The vote Monday could fully repeal the resolution.
“I am not doing this because my views on the subject have changed,” wrote Beauregard, who worked as a state trooper for 25 years. “I am only doing this because of the backlash to my town, the businesses in my town, the schools and all the residents. I don’t want to drag anyone into my fight that did not choose to be in it.” He added that “this resolution had nothing to do with race.”
Public condemnation began Monday at the Town Council meeting, where many attendees accused Beauregard and the Town Council of racial insensitivity.

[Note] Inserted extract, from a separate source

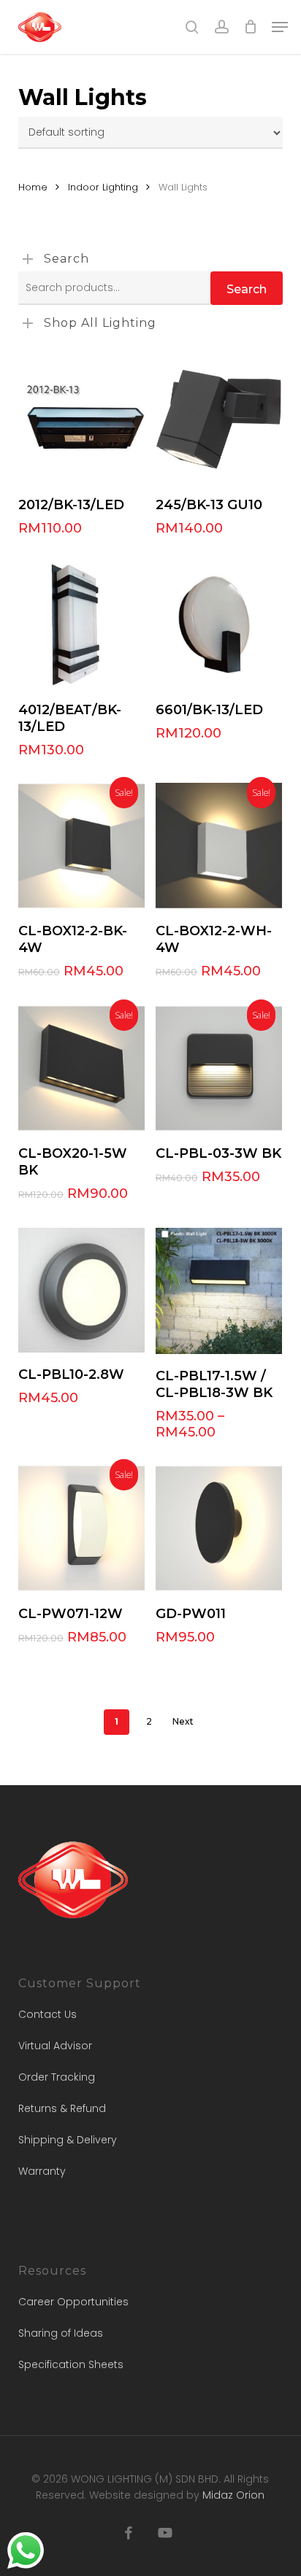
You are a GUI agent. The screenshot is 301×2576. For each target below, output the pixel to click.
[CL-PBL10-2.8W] (81, 1290)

The R.I. American Civil Liberties Union and the Providence Branch of the National Association for the Advancement of Colored People also issued statements rebuking the resolution.
“The message that is sent is that the town of North Smithfield does not care about police brutality and racial inequality,” NAACP Providence President Jim Vincent told The Herald. “They do not care about issues that affect people of color.”

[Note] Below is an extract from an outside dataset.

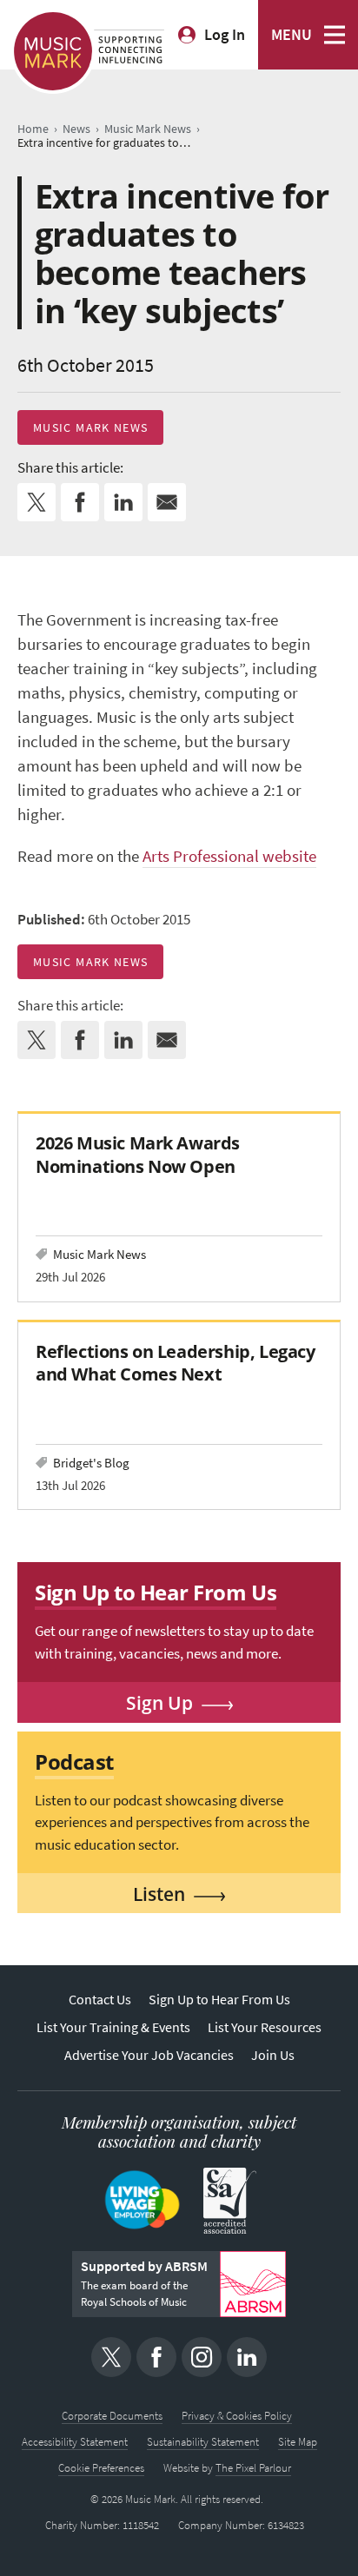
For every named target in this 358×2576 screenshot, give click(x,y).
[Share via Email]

“It’s also political grandstanding,” Vincent added. “Using a town council to express your personal views is just an abuse of power and a waste of taxpayers time and money.”
“We have so many prominent issues to deal with. … Frankly, spending time on this (Nike Resolution) is asinine,” said North Smithfield School Committee Member Arthur Bassett during the Town Council meeting Monday.
“We have worked too hard to let anything compromise our community values or to let anything distract us from working towards what’s best for our students, and that’s what we as a School Committee will continue to do,” wrote School Committee Member Jean Meo in an email to The Herald.
North Smithfield is not the first place to ban Nike products — the town of Kenner, Louisiana and the Mississippi police force have also passed similar resolutions.
“We can only hope that a town as far away from the Mason-Dixon line as North Smithfield, Rhode Island will not be the third,” R.I. ACLU Executive Director Steven Brown wrote in an open letter to the Town Council in the lead-up to passing the Nike Resolution.
The R.I. ACLU has since commended Beauregard for reconsidering the decision.
“If rescinded, this will be a major victory for those who spoke out in favor of freedom of speech!” the R.I. ACLU tweeted.
Recalling the resolution will allow the Town Council to move past the issue and reaffirm its community values, according to School Committee Member Paul Jones.
“We believe in freedom of speech and we believe in being an all-inclusive community,” Jones told The Herald. “This resolution doesn’t define us and it never should have.”
Neither Beauregard nor North Smithfield Superintendent of Schools Michael St. Jean could be reached for comment.